Here is one attempt at an analysis. The phrase “knife crime” was entered into LexisNexis, with responses limited to headlines in UK newspapers for the last year. The results were downloaded into Excel, obvious duplicates were removed, leading to 500 headlines. Newspapers were sorted into major groups (so “Mail” contains headlines from the Daily Mail and also the Mail Online) and groups with small numbers of relevant headlines (Star and Sun) were omitted from the analysis.
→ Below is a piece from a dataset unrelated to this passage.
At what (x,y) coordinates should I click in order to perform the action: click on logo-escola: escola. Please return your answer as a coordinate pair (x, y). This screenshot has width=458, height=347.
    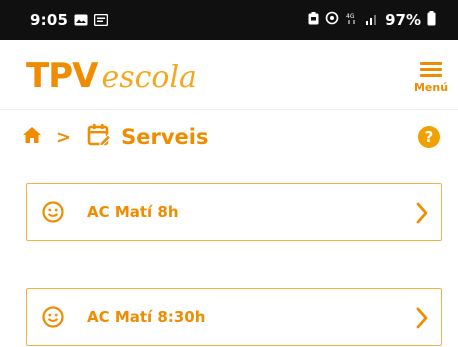
    Looking at the image, I should click on (149, 78). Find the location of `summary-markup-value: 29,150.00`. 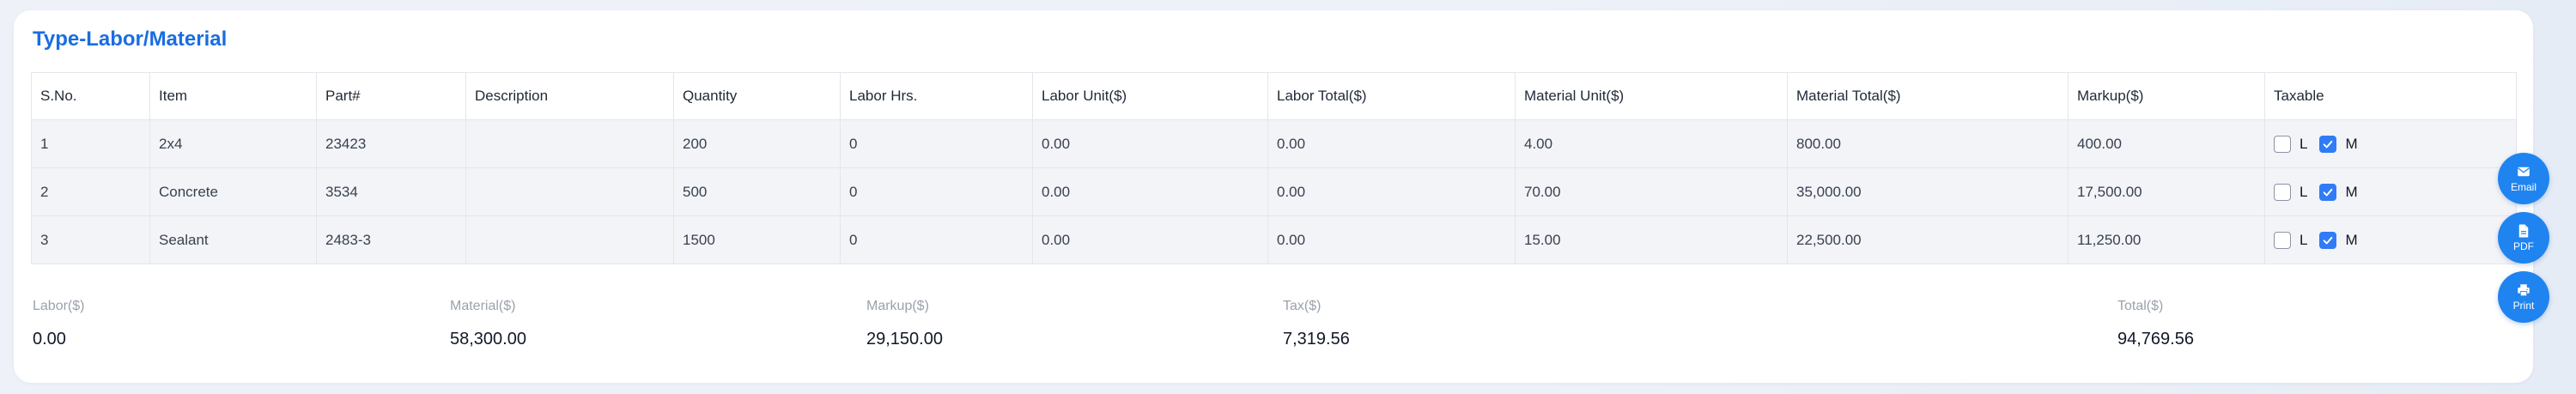

summary-markup-value: 29,150.00 is located at coordinates (904, 340).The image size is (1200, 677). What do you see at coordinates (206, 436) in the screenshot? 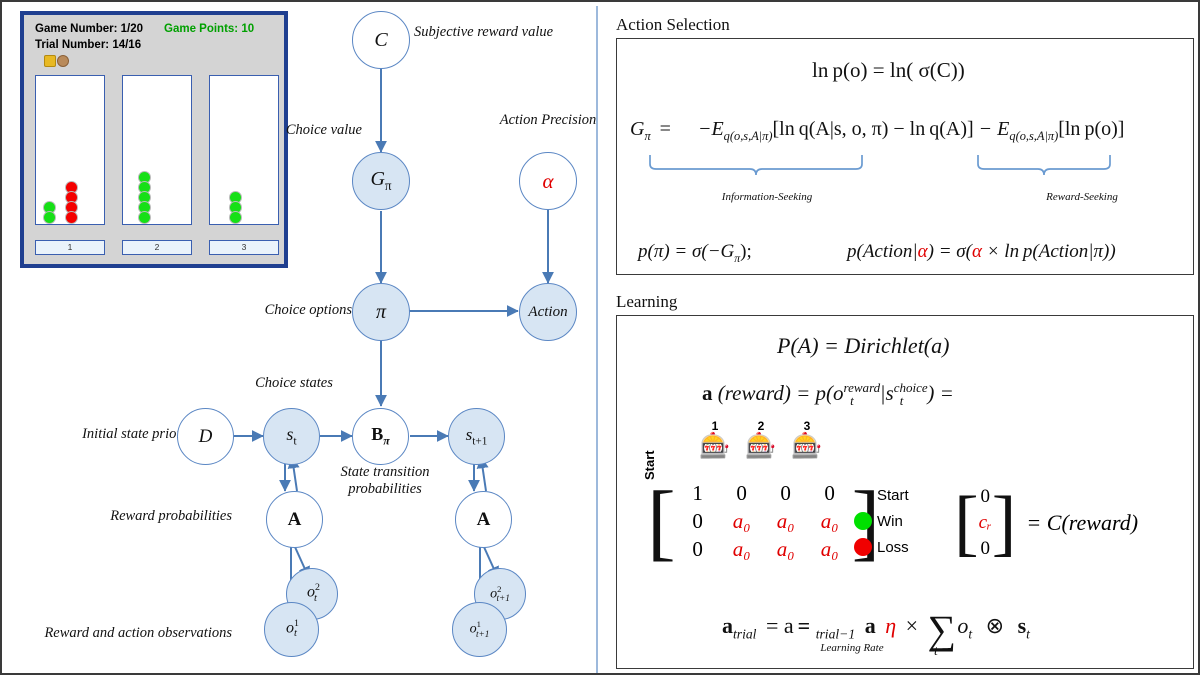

Headlines were then graded in terms of their “temperature”, from 1 which is ice-cold factual to 5 which contains BLAZING capitals and EMOTIONAL TERMS. The gradings are subjective. The dataset is available on request if others would like to attempt a more objective analysis. An additional piece of data is how often each paper contained a headline containing “knife crime”: Express 93; Mirror 82; Independent 70; Mail 70; Telegraph 66; Guardian 50; Times 27.

The “temperature” of articles is shown per newspaper, colour-coded from icy to flaming. The Guardian has a large % of “icy” articles while the Express chooses “hotter” headlines

Readers can draw their own conclusions about the nature of the knife crime debate within the UK media.